- Cerca de duzentos dos 2.480 abrigos em Chipre foram considerados inadequados e serão retirados da lista, enquanto outros 230 não estão disponíveis ao público.
- O processo de inspeção está a ser feito pela Defesa Civil para registar o estado real dos abrigos e confirmar se podem ser usados em caso de emergência.
- Cerca de 99% do total de abrigos já foi inspecionado.
- As avaliações verificam a adequação dos locais, os acessos, a ventilação e as infraestruturas necessárias para acolher civis.
- As autoridades estão a analisar a identificação de novos locais de abrigo, incluindo parques de estacionamento subterrâneos, espaços subterrâneos em igrejas e outros espaços públicos ou privados que cumpram as especificações.
- Este episódio ocorre após ataques a uma base aérea britânica em Acrotíri, o primeiro ataque de um país terceiro em território cipriota desde 1974.

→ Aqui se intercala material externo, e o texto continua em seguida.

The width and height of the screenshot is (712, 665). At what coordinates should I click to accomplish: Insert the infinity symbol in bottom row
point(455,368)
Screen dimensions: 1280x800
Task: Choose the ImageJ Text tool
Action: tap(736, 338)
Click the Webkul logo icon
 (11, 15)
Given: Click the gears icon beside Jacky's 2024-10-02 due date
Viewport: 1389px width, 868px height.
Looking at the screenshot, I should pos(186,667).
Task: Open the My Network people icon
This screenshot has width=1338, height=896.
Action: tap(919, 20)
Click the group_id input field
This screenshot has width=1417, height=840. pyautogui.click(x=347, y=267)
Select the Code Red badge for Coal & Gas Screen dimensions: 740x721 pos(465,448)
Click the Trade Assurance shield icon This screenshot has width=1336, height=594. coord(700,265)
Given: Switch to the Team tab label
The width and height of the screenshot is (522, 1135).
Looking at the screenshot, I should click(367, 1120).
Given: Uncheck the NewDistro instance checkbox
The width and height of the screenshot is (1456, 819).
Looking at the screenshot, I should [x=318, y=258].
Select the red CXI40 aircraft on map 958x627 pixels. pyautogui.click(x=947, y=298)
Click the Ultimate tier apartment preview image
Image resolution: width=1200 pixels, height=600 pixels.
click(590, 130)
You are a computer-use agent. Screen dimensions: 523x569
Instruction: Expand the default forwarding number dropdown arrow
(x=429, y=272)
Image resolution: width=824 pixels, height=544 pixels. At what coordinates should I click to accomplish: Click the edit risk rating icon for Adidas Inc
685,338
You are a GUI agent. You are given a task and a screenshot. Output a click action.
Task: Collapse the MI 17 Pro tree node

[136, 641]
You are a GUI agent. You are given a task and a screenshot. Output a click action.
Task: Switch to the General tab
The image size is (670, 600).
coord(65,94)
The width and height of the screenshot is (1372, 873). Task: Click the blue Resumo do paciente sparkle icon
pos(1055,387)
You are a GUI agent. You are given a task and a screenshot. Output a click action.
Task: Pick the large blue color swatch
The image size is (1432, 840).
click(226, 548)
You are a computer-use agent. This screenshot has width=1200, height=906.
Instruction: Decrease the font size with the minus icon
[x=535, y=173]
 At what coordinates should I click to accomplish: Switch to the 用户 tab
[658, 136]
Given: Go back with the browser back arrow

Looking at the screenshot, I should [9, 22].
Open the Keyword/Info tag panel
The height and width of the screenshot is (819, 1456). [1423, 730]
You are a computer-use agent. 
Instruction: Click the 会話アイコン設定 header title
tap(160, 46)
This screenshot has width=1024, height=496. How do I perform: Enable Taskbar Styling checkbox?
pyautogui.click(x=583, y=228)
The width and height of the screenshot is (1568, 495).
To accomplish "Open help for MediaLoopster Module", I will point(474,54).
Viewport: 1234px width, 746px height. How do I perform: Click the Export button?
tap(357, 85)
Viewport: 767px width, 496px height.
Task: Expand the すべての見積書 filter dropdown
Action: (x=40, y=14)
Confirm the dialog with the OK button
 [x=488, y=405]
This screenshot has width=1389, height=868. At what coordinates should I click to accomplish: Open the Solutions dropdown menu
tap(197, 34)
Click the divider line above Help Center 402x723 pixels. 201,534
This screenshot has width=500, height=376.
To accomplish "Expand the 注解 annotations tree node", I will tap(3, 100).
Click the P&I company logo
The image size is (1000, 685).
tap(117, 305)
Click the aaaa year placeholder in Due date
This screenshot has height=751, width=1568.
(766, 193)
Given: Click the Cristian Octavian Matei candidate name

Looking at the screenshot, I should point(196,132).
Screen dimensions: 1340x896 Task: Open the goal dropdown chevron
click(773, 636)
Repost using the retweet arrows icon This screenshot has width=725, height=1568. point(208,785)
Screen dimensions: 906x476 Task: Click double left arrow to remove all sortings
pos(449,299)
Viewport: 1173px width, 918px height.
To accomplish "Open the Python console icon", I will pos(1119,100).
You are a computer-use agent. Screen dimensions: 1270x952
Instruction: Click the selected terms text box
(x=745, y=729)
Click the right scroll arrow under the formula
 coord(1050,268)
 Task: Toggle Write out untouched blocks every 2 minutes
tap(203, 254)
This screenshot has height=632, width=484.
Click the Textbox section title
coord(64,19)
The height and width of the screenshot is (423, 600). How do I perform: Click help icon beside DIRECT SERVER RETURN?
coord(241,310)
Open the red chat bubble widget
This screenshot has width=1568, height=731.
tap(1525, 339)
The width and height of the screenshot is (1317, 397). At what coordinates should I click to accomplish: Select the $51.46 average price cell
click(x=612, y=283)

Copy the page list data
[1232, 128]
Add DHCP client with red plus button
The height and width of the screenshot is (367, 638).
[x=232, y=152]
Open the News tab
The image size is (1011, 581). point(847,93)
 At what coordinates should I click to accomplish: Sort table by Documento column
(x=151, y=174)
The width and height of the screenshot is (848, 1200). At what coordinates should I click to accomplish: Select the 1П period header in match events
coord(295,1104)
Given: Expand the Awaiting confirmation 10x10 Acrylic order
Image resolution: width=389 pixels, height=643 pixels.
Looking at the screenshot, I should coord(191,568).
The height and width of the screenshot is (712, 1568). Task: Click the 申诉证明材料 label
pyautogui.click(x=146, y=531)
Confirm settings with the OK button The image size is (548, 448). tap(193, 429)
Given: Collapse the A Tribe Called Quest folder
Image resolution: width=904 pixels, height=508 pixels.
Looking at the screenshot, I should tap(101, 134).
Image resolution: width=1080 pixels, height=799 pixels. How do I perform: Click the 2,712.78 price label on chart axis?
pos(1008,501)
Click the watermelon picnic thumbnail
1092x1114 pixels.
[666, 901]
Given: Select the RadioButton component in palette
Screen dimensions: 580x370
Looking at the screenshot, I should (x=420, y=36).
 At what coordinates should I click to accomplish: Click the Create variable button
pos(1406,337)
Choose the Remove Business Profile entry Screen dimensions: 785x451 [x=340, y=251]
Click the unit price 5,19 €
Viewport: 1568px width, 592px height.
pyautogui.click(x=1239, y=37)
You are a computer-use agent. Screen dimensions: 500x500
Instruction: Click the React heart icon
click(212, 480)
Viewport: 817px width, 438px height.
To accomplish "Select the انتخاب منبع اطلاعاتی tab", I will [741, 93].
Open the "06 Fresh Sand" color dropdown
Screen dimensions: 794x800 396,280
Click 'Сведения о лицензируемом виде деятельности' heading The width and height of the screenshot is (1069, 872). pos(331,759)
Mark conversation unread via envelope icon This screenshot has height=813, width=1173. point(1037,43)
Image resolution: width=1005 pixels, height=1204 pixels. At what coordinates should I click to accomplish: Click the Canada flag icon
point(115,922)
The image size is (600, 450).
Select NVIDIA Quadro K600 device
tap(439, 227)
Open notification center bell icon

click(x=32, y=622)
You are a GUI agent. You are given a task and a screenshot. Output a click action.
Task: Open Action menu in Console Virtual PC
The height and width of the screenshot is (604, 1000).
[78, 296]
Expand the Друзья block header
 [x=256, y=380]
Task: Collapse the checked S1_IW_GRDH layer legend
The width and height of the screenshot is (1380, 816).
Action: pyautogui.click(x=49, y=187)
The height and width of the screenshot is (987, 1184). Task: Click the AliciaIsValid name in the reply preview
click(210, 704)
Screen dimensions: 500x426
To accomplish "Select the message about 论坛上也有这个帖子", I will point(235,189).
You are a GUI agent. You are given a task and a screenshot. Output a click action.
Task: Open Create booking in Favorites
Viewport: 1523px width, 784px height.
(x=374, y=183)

N anossa ilha, está a decorrer uma revisão dos abrigos subterrâneos em Chipre. O objetivo é registar o estado real e confirmar a disponibilidade para uso em caso de emergência, num contexto de maior tensão no Mediterrâneo Oriental.
Segundo o ministro do Interior, Konstantinos Ioannou, cerca de 200 abrigos, entre 2480, foram considerados inadequados para alojar civis com segurança. Outros 230 não estão disponíveis ao público.
A avaliação está a ser efetuada pela Defesa Civil, com inspeções a acessos, ventilação e infraestrutura. O processo já abrange 99% do parque de abrigos do país.
Estão a ser identificados novos locais potenciais para abrigos, incluindo parques subterrâneos, espaços em igrejas e outros espaços públicos ou privados que cumpram os requisitos.
Este é o primeiro ataque de uma entidade externa em território cipriota desde 1974, após a invasão turca, que levou à criação da rede de abrigos na ilha. A situação altera planos de preparação civil.